• **WHAT IS BEING ASKED**
The data below calls for an exact copy.

• **DATA FOR THIS TASK**

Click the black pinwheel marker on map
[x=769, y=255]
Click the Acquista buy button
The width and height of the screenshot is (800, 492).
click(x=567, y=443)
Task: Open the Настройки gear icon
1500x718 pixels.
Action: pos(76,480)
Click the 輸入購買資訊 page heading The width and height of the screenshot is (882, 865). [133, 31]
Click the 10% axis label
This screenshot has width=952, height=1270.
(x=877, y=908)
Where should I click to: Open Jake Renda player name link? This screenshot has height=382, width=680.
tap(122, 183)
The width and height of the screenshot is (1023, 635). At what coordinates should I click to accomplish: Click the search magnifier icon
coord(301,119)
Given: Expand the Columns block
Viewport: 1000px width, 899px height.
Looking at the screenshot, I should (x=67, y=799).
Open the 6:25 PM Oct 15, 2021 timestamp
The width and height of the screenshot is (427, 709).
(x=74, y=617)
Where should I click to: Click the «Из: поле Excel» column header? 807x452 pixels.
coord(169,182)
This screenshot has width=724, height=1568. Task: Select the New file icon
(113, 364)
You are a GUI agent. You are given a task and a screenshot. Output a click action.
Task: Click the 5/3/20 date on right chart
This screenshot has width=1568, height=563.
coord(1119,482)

• **RESPONSE TO THIS TASK**
Click the black pinwheel marker on map
[x=769, y=255]
Click the Acquista buy button
The width and height of the screenshot is (800, 492).
click(x=567, y=443)
Task: Open the Настройки gear icon
1500x718 pixels.
Action: pos(76,480)
Click the 輸入購買資訊 page heading The width and height of the screenshot is (882, 865). [133, 31]
Click the 10% axis label
This screenshot has width=952, height=1270.
(x=877, y=908)
Where should I click to: Open Jake Renda player name link? This screenshot has height=382, width=680.
tap(122, 183)
The width and height of the screenshot is (1023, 635). At what coordinates should I click to accomplish: Click the search magnifier icon
coord(301,119)
Given: Expand the Columns block
Viewport: 1000px width, 899px height.
Looking at the screenshot, I should (x=67, y=799).
Open the 6:25 PM Oct 15, 2021 timestamp
The width and height of the screenshot is (427, 709).
(x=74, y=617)
Where should I click to: Click the «Из: поле Excel» column header? 807x452 pixels.
coord(169,182)
This screenshot has width=724, height=1568. Task: Select the New file icon
(113, 364)
You are a GUI agent. You are given a task and a screenshot. Output a click action.
Task: Click the 5/3/20 date on right chart
This screenshot has width=1568, height=563.
coord(1119,482)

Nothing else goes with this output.